No obstante, los investigadores tomaron muestras genéticas de esta población y realizaron ecografías para medir el tamaño del bajo de esta tribu y de los Salaun, otro asentamiento vecino que no cuenta con esta característica. Tras comparar las dos muestras en Copenhague, encontraron que el órgano de los Bajau era de media un 50% más grande, pero descartaron que se debiera a infecciones ya que, aquellos que no buceaban regularmente, también lo tenían.

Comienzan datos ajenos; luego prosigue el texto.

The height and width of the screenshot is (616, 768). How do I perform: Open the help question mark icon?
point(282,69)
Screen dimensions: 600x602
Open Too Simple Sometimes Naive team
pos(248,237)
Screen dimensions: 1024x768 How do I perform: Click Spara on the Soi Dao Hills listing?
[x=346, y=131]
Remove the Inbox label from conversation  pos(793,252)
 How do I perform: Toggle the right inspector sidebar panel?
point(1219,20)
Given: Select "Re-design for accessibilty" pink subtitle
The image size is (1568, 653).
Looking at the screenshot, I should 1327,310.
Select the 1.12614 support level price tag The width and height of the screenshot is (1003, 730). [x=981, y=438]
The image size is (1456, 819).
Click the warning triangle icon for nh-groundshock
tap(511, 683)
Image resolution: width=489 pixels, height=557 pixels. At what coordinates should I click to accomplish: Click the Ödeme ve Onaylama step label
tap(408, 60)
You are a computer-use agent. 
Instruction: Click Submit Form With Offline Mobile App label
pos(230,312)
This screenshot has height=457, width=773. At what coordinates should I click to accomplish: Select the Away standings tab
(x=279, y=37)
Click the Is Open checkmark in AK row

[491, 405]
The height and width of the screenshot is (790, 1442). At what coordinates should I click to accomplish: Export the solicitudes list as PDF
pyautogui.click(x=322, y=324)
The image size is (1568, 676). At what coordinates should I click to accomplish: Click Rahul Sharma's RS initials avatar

El reflejo de inmersión es similar a una afección llamada hipoxia aguda, en la que los humanos experimentan una rápida pérdida de oxígeno. Conforme un humano se va sumergiendo a más profundidad en el agua, el aumento de la presión hace que los vasos sanguinos de los pulmones se llenen con más sangre. Los vasos pueden romperse y provocar la muerte. Pero el equipo encontró un gen conocido como PDE10A, que regula la secreción de la hormona tiroidea T4, y descubrieron que esta era la causa de que pudieran bucear hasta tal profundidad y aguantar tanto tiempo sin salir del agua.

Presenciaron que la razón por la que su bazo era más grande se debía a una mutación genética que les ha permitido adaptarse mejor al entorno. “Nuestros resultados sugieren que los Bajau han experimentado adaptaciones únicas asociadas con el tamaño del bazo y sus experiencias al bucear, añadiendo así un nuevo ejemplo a la lista de adaptaciones genéticas fascinantes que los humanos han experimentado en la historia evolutiva reciente”, explica el equipo de investigación en su estudio.

El estilo de vida de estos nómadas del mar está cada vez más amenazado, puesto que están considerados un grupo marginado que no disfruta de los mismos derechos de ciudadanía que el resto de sus compatriotas. El aumento de la pesca industrial ha dificultado la subsistencia de esta tribu, y muchos han tenido que abandonar el mar.